Arbeitsanweisung a:
Gib die Zeilen der Auflistung von der Zeile mit „Task: Toggle the“ bis einschließlich zum Ende der Auflistung erneut aus. Ersetze dabei „blue microphone icon“ durch „grey microphone icon“ und lass alles andere unverändert.

- - - -

Soweit der Zeuge Y. bekundet hat, sie hätten Fahrzeuglängen zugrunde gelegt „und sich dabei an geparkten Fahrzeugen orientiert“, ist unklar, ob es sich um tatsächlich vorhandene Fahrzeuge oder um fiktive Fahrzeuge gehandelt hat, wobei für letzteres die Aussage des Zeugen X. spricht, der parkende Fahrzeuge nicht erwähnt hat, und auch die „Google Maps mit Street View“ zu entnehmende Örtlichkeit, die keine Parkmöglichkeiten für Fahrzeuge erkennen lässt. Soweit der Zeuge bekundet hat, „bei ihrer Schätzung seien sie zugunsten des Betroffenen sehr großzügig verfahren“, gilt das zuvor Angeführte.

- - - -

Arbeitsanweisung b:
Setze den Text zu den Zeugenaussagen über die geschätzten Fahrzeuglängen im Anschluss an seinen letzten Satz fort.

Einträge zum Verweisen auf Wörter und Elemente:

- - - -

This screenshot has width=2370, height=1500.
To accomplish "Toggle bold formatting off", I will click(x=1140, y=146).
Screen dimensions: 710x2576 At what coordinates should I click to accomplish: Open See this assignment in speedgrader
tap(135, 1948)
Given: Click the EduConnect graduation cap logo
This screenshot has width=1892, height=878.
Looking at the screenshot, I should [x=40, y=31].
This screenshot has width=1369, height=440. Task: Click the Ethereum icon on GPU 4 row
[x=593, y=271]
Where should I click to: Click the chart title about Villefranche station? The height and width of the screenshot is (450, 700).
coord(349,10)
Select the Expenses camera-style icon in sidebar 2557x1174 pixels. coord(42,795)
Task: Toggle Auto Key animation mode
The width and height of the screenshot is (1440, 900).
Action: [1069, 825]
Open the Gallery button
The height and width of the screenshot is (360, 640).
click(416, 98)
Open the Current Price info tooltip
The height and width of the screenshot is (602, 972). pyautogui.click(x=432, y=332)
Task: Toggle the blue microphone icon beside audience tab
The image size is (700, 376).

- - - -

Ergebnis a:
Task: Toggle the grey microphone icon beside audience tab
The image size is (700, 376).

Ergebnis b:
Der aufgezeigte Mangel in der Beweiswürdigung führt zur Aufhebung des Urteils insgesamt, obwohl die Feststellungen zwar keinen qualifizierten, wohl aber einen einfachen Verstoß gegen § 37 Abs. 2 StVO belegen. Denn die Frage der Rotlichtdauer betrifft den Schuldumfang und die hierzu getroffenen Feststellungen sind untrennbar mit den Schuldfeststellungen verknüpft (ständige Senatsrechtsprechung, vgl. nur Senat NJW 2004, 3439).
Dass noch Feststellungen getroffen werden können, die einen qualifizierten Verstoß belegen, vermag der Senat nicht auszuschließen.